Eu sempre pensei em plataforma online, desde o primeiro minuto, mas o formato, a tecnologia, como fazer, foi amadurecendo com o tempo. Contei muito com a internet, com blogs, para saber o que era uma startup, cases de outras startups… Apesar de ter começado a empresa sozinha, eu me viciei nesses blogs de startup, porque não conhecia nem esse termo quando tive a ideia da Bliive. Foi um tempo de entender o ecossistema, como era, como funcionava, e eu passei a assistir tudo que eu podia.

O período em Stanford ajudou a viabilizar o projeto?

Foi uma experiência bem interessante, no sentido de que a minha formação não tinha nada a ver com business. Eu tinha muita dificuldade com alguns termos, não entendia também a parte financeira da organização. O curso em Stanford me deu subsídio para entender melhor isso e fazer com que a empresa pudesse ser mais preparada como startup. Foi bem forte a questão do conhecimento em finanças, e em estratégia e negociação também. Ajudou a entender tudo que envolve uma empresa, a questão do RH, o que tem que estar funcionando na organização para que ela dê certo.

O que existe de tão atraente em usar tempo e não dinheiro?
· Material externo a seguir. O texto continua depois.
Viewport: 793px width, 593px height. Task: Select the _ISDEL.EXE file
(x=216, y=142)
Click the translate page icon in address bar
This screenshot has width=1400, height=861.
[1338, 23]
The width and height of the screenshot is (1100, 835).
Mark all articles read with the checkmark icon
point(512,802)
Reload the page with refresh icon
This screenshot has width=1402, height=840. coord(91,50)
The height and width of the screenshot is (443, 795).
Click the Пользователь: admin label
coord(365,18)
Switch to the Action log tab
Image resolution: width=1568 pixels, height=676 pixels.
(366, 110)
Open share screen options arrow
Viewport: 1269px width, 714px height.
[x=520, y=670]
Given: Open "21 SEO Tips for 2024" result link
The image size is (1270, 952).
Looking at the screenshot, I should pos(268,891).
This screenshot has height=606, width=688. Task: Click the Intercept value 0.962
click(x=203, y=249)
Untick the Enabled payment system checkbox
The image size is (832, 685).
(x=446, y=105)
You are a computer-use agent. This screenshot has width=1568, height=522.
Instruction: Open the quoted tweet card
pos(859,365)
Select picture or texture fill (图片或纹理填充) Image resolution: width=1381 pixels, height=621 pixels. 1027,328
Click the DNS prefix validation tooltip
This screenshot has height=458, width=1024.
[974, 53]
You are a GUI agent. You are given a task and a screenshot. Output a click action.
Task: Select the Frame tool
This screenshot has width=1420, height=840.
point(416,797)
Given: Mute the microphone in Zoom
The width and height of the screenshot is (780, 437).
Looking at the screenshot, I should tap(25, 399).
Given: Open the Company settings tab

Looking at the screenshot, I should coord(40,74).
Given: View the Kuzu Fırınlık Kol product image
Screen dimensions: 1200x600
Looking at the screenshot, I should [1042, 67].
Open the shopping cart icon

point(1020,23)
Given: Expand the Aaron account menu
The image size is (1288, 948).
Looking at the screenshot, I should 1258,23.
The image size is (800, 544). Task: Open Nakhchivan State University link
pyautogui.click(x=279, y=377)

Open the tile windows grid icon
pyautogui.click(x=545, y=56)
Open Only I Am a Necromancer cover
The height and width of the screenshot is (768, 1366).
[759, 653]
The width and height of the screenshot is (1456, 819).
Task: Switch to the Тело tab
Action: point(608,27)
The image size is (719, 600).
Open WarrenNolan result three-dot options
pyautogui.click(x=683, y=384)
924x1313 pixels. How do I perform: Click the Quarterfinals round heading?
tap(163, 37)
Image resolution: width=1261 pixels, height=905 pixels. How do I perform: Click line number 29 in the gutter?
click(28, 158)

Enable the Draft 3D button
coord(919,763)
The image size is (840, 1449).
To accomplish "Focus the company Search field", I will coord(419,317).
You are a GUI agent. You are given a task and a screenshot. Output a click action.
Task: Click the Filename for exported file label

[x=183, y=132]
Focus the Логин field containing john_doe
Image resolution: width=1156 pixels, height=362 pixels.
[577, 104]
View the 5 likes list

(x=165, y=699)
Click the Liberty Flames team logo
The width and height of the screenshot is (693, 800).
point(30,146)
As pessoas criam uma relação diferente da relação de fornecedor e de quem está recebendo um serviço, é uma relação de pessoa para pessoa, mais colaborativa. O valor está na própria experiência, não só no valor monetário dela, é um pouco mais subjetivo. Acredito que é esse fator humano, de você entender o valor da sua comunidade e contar mais com outras pessoas. Acho que a maior dificuldade, no começo da plataforma, foi que as pessoas entendessem um pouco de quais são seus talentos, o que podiam oferecer, o que gostariam de ter, como encontrar um tempo na agenda. Uma vez que você passa por isso, é muito legal, porque a gente recebe muitos feedbacks positivos.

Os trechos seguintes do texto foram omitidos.